■ **Task to complete**: Make your reply a word-for-word repeat of the records.
==== Records provided ====
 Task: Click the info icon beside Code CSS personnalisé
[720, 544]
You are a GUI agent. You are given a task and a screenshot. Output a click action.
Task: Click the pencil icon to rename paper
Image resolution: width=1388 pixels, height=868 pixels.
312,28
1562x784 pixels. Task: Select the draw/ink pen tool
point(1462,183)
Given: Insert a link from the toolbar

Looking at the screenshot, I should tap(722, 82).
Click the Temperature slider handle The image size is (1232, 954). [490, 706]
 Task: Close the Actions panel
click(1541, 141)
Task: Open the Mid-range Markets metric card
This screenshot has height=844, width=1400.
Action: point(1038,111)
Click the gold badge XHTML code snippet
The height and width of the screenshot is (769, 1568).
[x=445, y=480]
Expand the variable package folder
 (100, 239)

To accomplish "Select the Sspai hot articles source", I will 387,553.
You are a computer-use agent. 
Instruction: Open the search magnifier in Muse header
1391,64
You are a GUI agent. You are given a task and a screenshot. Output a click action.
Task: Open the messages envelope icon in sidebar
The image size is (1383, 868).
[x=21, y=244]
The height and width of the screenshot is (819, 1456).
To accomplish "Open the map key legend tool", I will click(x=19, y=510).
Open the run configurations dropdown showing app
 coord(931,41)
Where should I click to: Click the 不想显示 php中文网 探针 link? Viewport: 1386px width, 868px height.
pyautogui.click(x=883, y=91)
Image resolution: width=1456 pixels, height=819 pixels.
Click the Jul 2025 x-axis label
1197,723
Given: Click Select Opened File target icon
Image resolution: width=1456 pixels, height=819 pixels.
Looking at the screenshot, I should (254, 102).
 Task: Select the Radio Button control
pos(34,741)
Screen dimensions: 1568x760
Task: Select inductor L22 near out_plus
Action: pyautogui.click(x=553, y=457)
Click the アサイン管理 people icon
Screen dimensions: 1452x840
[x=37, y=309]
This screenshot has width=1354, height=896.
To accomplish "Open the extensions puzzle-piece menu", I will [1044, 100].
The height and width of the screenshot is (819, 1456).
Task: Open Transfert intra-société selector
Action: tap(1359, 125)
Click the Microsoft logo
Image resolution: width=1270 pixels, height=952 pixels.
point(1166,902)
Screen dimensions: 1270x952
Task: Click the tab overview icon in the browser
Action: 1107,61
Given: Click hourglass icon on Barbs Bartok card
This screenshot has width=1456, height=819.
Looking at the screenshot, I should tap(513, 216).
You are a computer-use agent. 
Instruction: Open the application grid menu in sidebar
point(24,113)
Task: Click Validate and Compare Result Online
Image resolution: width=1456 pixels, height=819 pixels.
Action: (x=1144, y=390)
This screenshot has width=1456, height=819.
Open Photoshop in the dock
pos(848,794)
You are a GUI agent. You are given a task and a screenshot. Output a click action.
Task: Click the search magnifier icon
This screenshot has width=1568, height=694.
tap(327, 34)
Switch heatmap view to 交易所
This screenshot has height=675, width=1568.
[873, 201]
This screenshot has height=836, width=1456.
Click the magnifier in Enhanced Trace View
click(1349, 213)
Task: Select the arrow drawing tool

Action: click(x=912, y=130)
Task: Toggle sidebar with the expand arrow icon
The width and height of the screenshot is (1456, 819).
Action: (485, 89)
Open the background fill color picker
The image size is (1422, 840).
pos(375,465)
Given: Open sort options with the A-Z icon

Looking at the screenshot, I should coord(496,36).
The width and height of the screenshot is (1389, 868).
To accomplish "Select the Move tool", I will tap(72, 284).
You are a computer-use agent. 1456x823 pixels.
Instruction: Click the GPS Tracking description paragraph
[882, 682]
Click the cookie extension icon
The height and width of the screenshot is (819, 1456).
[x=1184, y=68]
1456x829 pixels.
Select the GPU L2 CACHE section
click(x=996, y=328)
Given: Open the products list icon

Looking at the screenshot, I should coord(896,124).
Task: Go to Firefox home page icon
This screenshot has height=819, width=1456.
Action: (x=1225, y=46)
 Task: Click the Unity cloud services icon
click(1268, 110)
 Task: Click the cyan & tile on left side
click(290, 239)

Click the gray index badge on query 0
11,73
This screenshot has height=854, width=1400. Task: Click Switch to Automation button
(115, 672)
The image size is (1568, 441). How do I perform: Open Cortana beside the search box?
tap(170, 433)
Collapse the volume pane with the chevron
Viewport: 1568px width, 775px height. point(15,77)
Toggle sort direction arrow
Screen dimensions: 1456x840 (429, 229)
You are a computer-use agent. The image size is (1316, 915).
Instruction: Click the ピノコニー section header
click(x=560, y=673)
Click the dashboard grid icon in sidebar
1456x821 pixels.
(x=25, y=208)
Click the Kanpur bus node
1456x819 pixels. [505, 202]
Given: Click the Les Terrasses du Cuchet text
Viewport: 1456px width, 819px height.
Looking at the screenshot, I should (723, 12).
====
■ **Final answer**:
 Task: Click the info icon beside Code CSS personnalisé
[720, 544]
You are a GUI agent. You are given a task and a screenshot. Output a click action.
Task: Click the pencil icon to rename paper
Image resolution: width=1388 pixels, height=868 pixels.
312,28
1562x784 pixels. Task: Select the draw/ink pen tool
point(1462,183)
Given: Insert a link from the toolbar

Looking at the screenshot, I should tap(722, 82).
Click the Temperature slider handle The image size is (1232, 954). [490, 706]
 Task: Close the Actions panel
click(1541, 141)
Task: Open the Mid-range Markets metric card
This screenshot has height=844, width=1400.
Action: point(1038,111)
Click the gold badge XHTML code snippet
The height and width of the screenshot is (769, 1568).
[x=445, y=480]
Expand the variable package folder
 (100, 239)

To accomplish "Select the Sspai hot articles source", I will 387,553.
You are a computer-use agent. 
Instruction: Open the search magnifier in Muse header
1391,64
You are a GUI agent. You are given a task and a screenshot. Output a click action.
Task: Open the messages envelope icon in sidebar
The image size is (1383, 868).
[x=21, y=244]
The height and width of the screenshot is (819, 1456).
To accomplish "Open the map key legend tool", I will click(x=19, y=510).
Open the run configurations dropdown showing app
 coord(931,41)
Where should I click to: Click the 不想显示 php中文网 探针 link? Viewport: 1386px width, 868px height.
pyautogui.click(x=883, y=91)
Image resolution: width=1456 pixels, height=819 pixels.
Click the Jul 2025 x-axis label
1197,723
Given: Click Select Opened File target icon
Image resolution: width=1456 pixels, height=819 pixels.
Looking at the screenshot, I should (254, 102).
 Task: Select the Radio Button control
pos(34,741)
Screen dimensions: 1568x760
Task: Select inductor L22 near out_plus
Action: pyautogui.click(x=553, y=457)
Click the アサイン管理 people icon
Screen dimensions: 1452x840
[x=37, y=309]
This screenshot has width=1354, height=896.
To accomplish "Open the extensions puzzle-piece menu", I will [1044, 100].
The height and width of the screenshot is (819, 1456).
Task: Open Transfert intra-société selector
Action: tap(1359, 125)
Click the Microsoft logo
Image resolution: width=1270 pixels, height=952 pixels.
point(1166,902)
Screen dimensions: 1270x952
Task: Click the tab overview icon in the browser
Action: 1107,61
Given: Click hourglass icon on Barbs Bartok card
This screenshot has width=1456, height=819.
Looking at the screenshot, I should tap(513, 216).
You are a computer-use agent. 
Instruction: Open the application grid menu in sidebar
point(24,113)
Task: Click Validate and Compare Result Online
Image resolution: width=1456 pixels, height=819 pixels.
Action: (x=1144, y=390)
This screenshot has width=1456, height=819.
Open Photoshop in the dock
pos(848,794)
You are a GUI agent. You are given a task and a screenshot. Output a click action.
Task: Click the search magnifier icon
This screenshot has width=1568, height=694.
tap(327, 34)
Switch heatmap view to 交易所
This screenshot has height=675, width=1568.
[873, 201]
This screenshot has height=836, width=1456.
Click the magnifier in Enhanced Trace View
click(1349, 213)
Task: Select the arrow drawing tool

Action: click(x=912, y=130)
Task: Toggle sidebar with the expand arrow icon
The width and height of the screenshot is (1456, 819).
Action: (485, 89)
Open the background fill color picker
The image size is (1422, 840).
pos(375,465)
Given: Open sort options with the A-Z icon

Looking at the screenshot, I should coord(496,36).
The width and height of the screenshot is (1389, 868).
To accomplish "Select the Move tool", I will tap(72, 284).
You are a computer-use agent. 1456x823 pixels.
Instruction: Click the GPS Tracking description paragraph
[882, 682]
Click the cookie extension icon
The height and width of the screenshot is (819, 1456).
[x=1184, y=68]
1456x829 pixels.
Select the GPU L2 CACHE section
click(x=996, y=328)
Given: Open the products list icon

Looking at the screenshot, I should coord(896,124).
Task: Go to Firefox home page icon
This screenshot has height=819, width=1456.
Action: (x=1225, y=46)
 Task: Click the Unity cloud services icon
click(1268, 110)
 Task: Click the cyan & tile on left side
click(290, 239)

Click the gray index badge on query 0
11,73
This screenshot has height=854, width=1400. Task: Click Switch to Automation button
(115, 672)
The image size is (1568, 441). How do I perform: Open Cortana beside the search box?
tap(170, 433)
Collapse the volume pane with the chevron
Viewport: 1568px width, 775px height. point(15,77)
Toggle sort direction arrow
Screen dimensions: 1456x840 (429, 229)
You are a computer-use agent. The image size is (1316, 915).
Instruction: Click the ピノコニー section header
click(x=560, y=673)
Click the dashboard grid icon in sidebar
1456x821 pixels.
(x=25, y=208)
Click the Kanpur bus node
1456x819 pixels. [505, 202]
Given: Click the Les Terrasses du Cuchet text
Viewport: 1456px width, 819px height.
Looking at the screenshot, I should (723, 12).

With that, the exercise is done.